::: Passage :::
FOR IMMEDIATE RELEASE
January 16, 2003
United American Nurses, AFL-CIO (UAN)
America's Staff Nurses Cite Higher Pay, Improved Staffing as Top Solutions to Shortage, According to UAN National Survey
UAN survey released today reveals staff RNs' solutions to the nurse staffing shortage
Washington, DC -- The solution to the bedside nurse staffing shortage - which could balloon as high as 800,000 to one million in coming years - lies in paying nurses more and decreasing the number of patients each nurse must care for, said a majority of staff RNs polled in a national sample survey released today by the United American Nurses, AFL-CIO (UAN).
UAN, the labor arm of the American Nurses Association, is the nation's largest RN union, representing 100,000 nurses nationwide. The national poll of 600 hospital staff nurses providing direct nursing care was conducted via telephone from November 4-11, 2002 by Lake Snell Perry & Associates.
Fully 82 percent of those surveyed responded that increased pay was a top solution to the nurse staffing shortage; 85 percent responded that a reduced nurse/patient ratio would improve the shortage. Other highly rated solutions include greater autonomy and control for staff nurses (66 percent) and safer working conditions (65 percent).
Nurses offered these solutions in the face of a nurse staffing crisis that is widely predicted to worsen soon. Eight out of 10 survey respondents feel there is a serious shortage in their hospital, and 3 out of 10 respondents said it's unlikely they will be a hospital staff nurse in five years.
"When nurse staffing isn't up to safe levels, our patients are at risk and they're not getting full value for their money," said UAN President Cheryl Johnson, RN. "In this poll, nurses have given us their professional assessment that the nursing shortage is the biggest problem in hospitals today. More to the point, they've told us what it will take to cure it."
Currently, the American Hospital Association reports that 126,000 RN positions are going unfilled. According to the Health Resources and Services Administration, there could be a deficit of 808,000 nurses by 2020; Bureau of Labor Statistics data suggest that this estimate could go as high as one million nurses by 2010. Direct links have been made between adequate nursing care in hospitals and better patient outcomes.
Survey respondents cited work-related stress, patient load and inadequate pay as the top three reasons nurses leave the profession
. A majority of nurses (54/53 percent - split sample) feels their hospitals are doing only a fair to poor job attracting and retaining nurses.
::: Information provided :::
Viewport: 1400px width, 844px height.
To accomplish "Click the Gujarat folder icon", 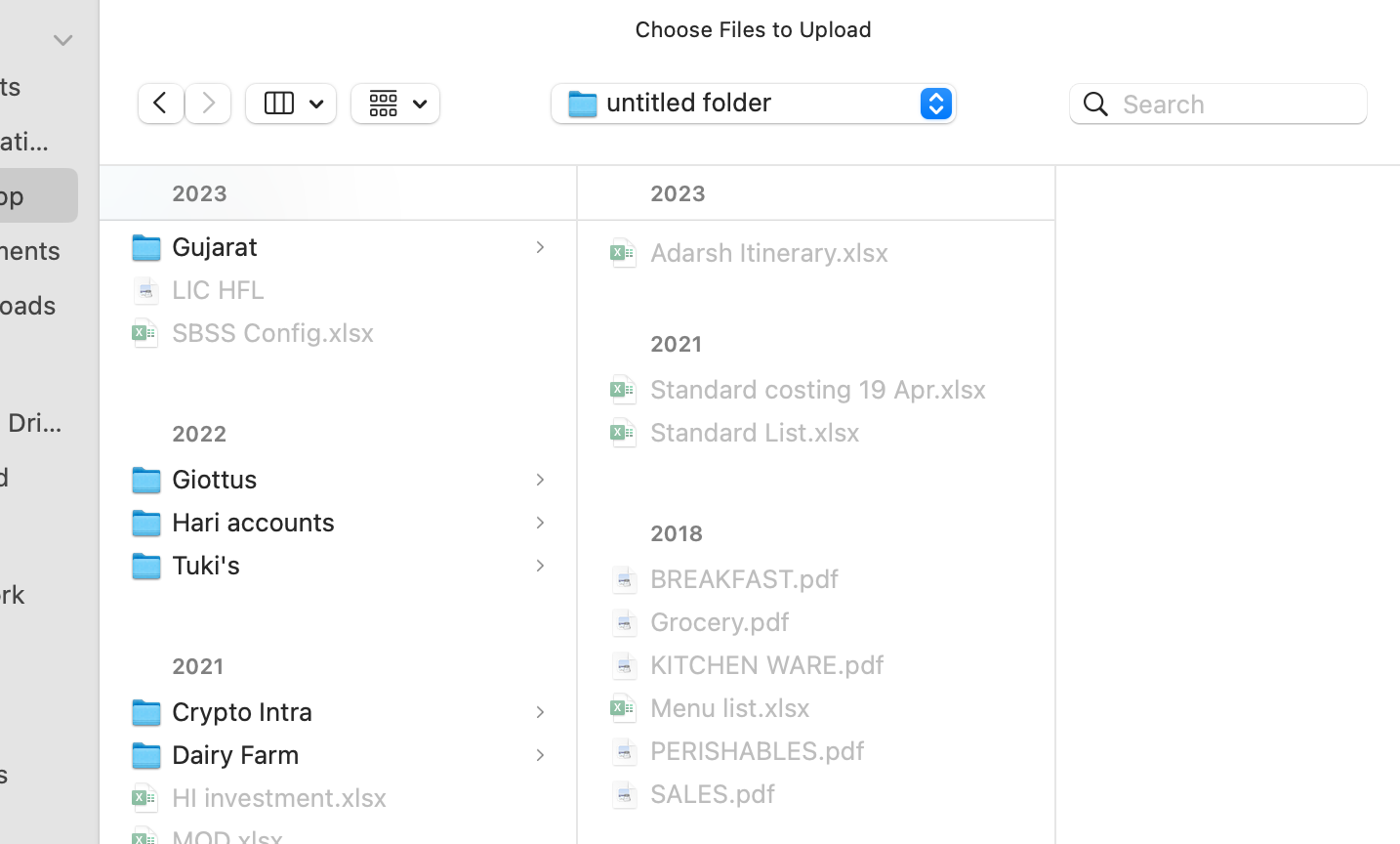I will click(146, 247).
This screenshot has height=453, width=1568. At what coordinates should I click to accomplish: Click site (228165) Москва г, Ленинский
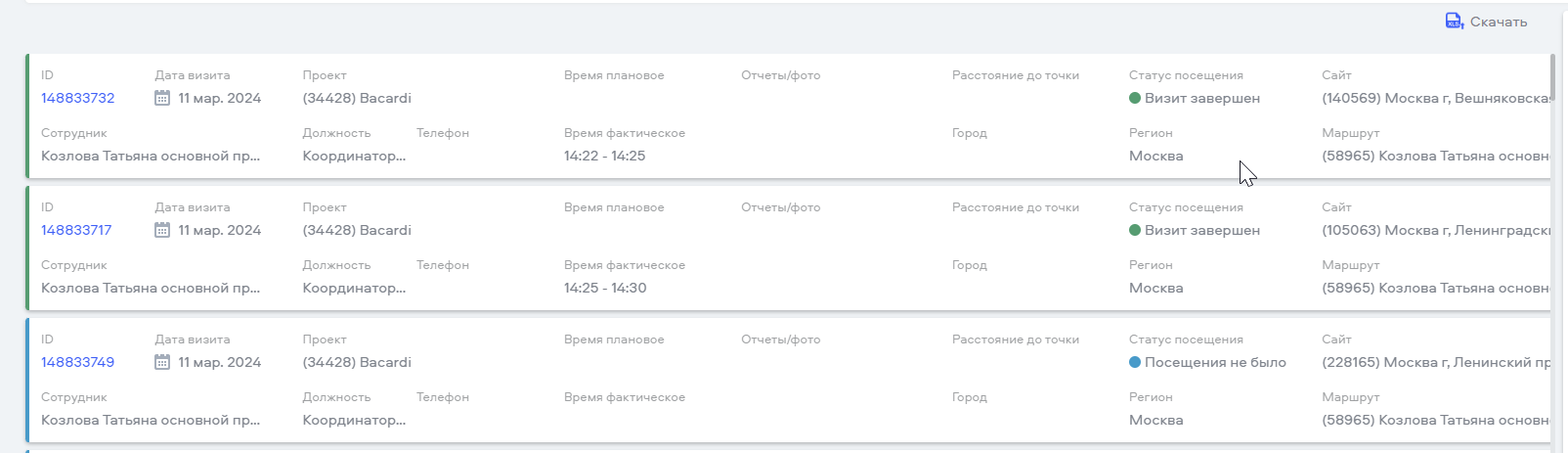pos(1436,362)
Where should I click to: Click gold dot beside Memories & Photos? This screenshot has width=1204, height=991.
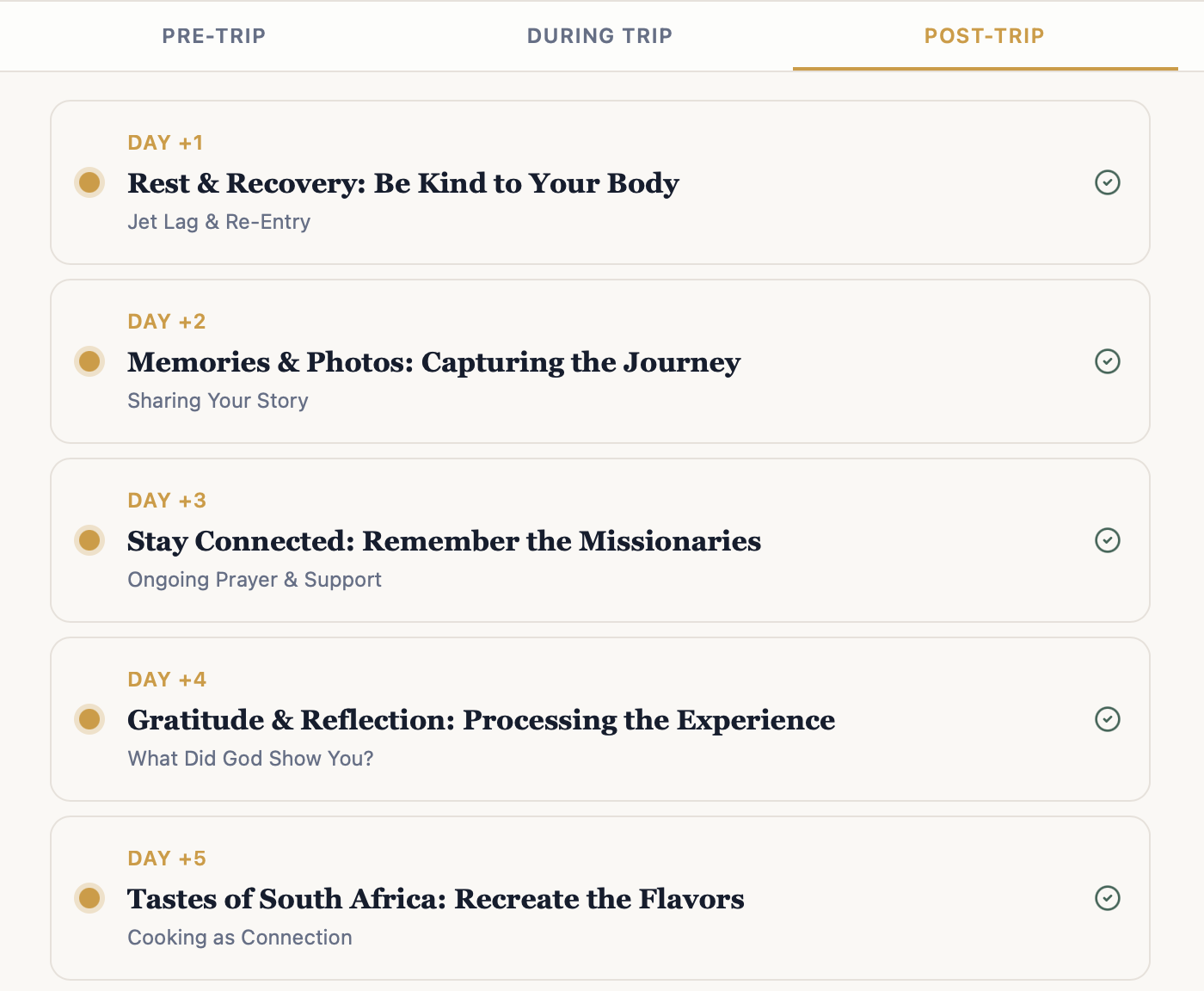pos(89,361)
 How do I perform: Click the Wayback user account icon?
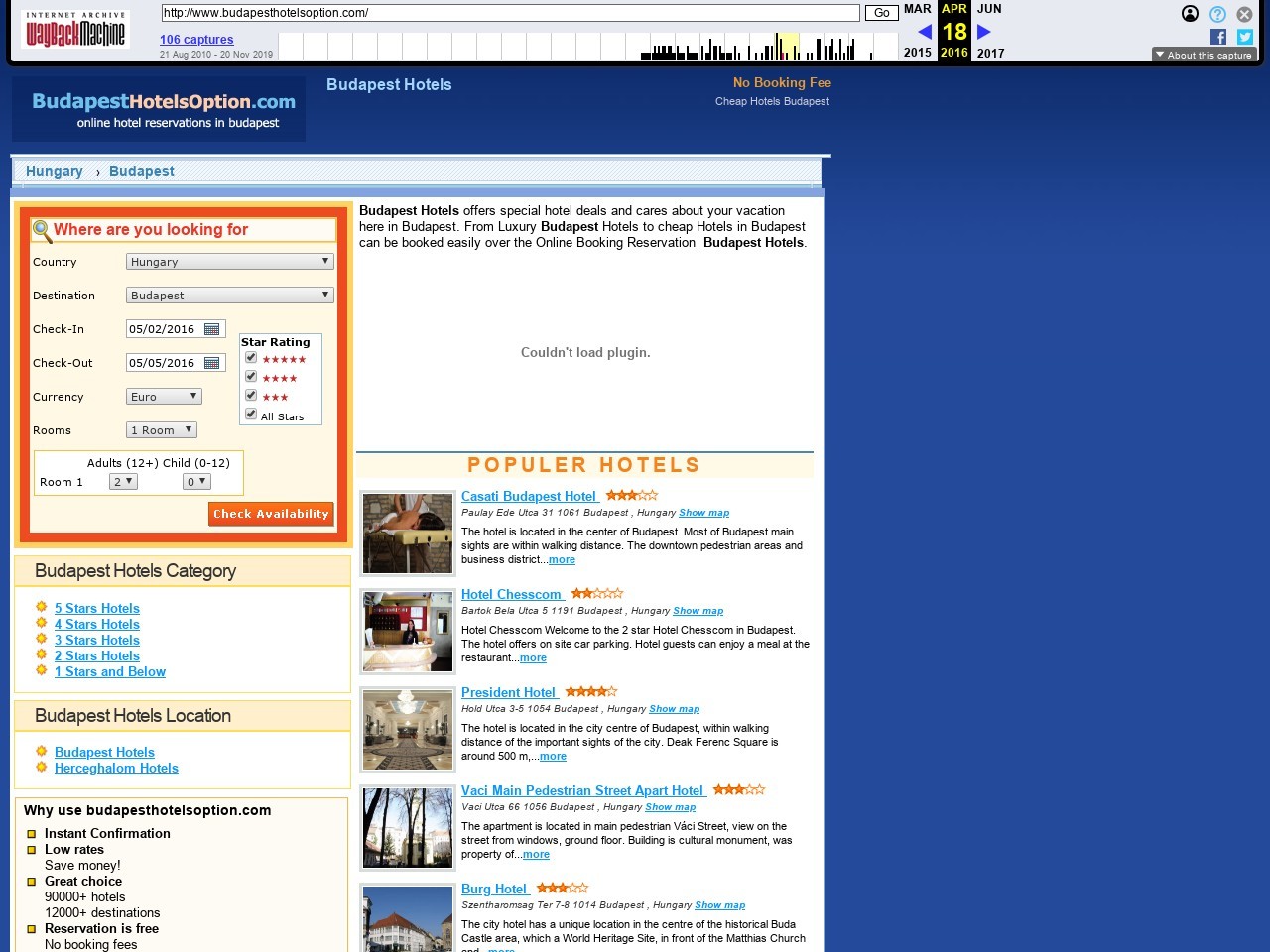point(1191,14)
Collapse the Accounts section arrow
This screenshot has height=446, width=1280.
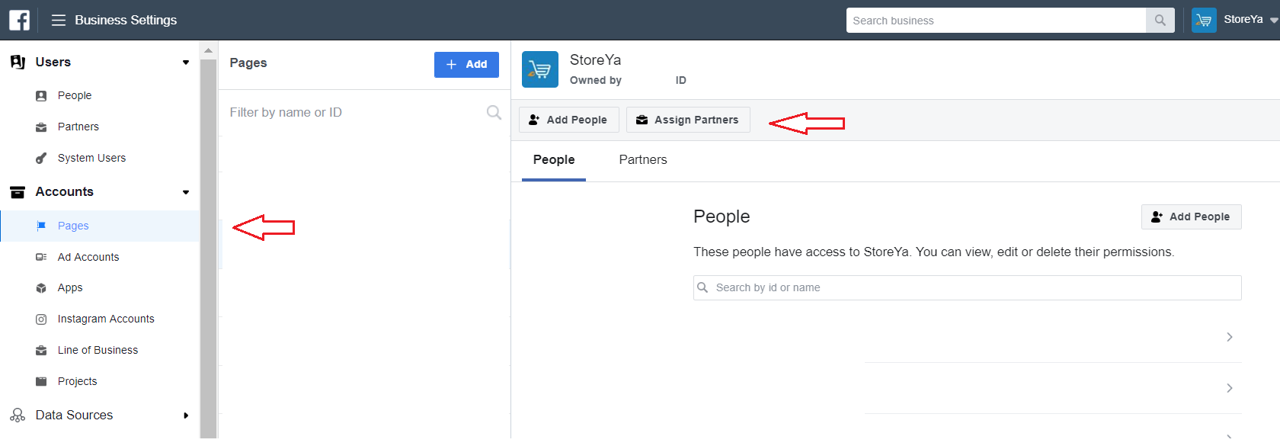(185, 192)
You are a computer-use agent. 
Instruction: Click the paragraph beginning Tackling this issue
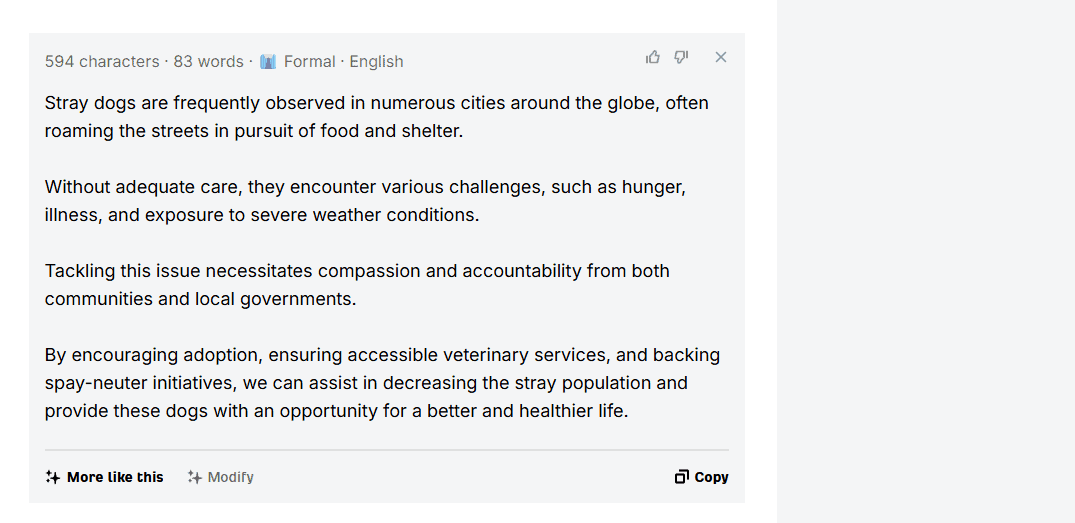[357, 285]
:::
*Task 1*
Duplicate the nurse survey press release from "FOR IMMEDIATE RELEASE" up to and including "Nurses, AFL-CIO (UAN).".
*Task 2*
Answer these questions from the nurse survey press release:
(a) How many hospital staff nurses were polled?
(b) What percentage of respondents said a reduced nurse/patient ratio would improve the shortage?
(c) According to the American Hospital Association, how many RN positions are currently going unfilled?
*Task 3*
Resume the nurse survey press release after its final sentence.
The rows are not needed for this work.

*Your response 1*
FOR IMMEDIATE RELEASE
January 16, 2003
United American Nurses, AFL-CIO (UAN)
America's Staff Nurses Cite Higher Pay, Improved Staffing as Top Solutions to Shortage, According to UAN National Survey
UAN survey released today reveals staff RNs' solutions to the nurse staffing shortage
Washington, DC -- The solution to the bedside nurse staffing shortage - which could balloon as high as 800,000 to one million in coming years - lies in paying nurses more and decreasing the number of patients each nurse must care for, said a majority of staff RNs polled in a national sample survey released today by the United American Nurses, AFL-CIO (UAN).

*Your response 2*
(a) 600
(b) 85 percent
(c) 126,000

*Your response 3*
"Hospitals could change all of those things. Most haven't even tried," added Johnson. "Instead, they've tried to cure the nursing shortage with Band-Aids, bromides and placebos. Radical change is the only effective treatment."
Discrepancy between the problem and solution identified by respondents was particularly stark in the area of nurse wages. Six out of 10 nurses surveyed make less than $46,000 a year - and 55 percent of staff nurses with more than 10 years of experience make less than $46,000. Two-thirds of those polled feel they make less money than the demands of their job warrant. Of those who feel they make a lot less, a third believe their appropriate salary is $70,000 or more.
"Staff nurses are essential in patient care and survival, and staff nurses are still underpaid and undervalued," said UAN Director Susan Bianchi-Sand. "Health care organizations like the American Hospital Association and Joint Commission on Accreditation of Health Care Organizations have conducted studies, issued reports and made recommendations about how to fix the nursing shortage, but NURSES' solutions must now be heard."
"The results of this poll are a wake-up call to our nation's hospitals," stated Johnson. "Nurses have now said what it will take to keep more of us at the bedside. The question for hospital administrators is whether or not they will implement these solutions.
I believe patients around this country - all of whom deserve to be well-cared for by a registered nurse - should expect as much."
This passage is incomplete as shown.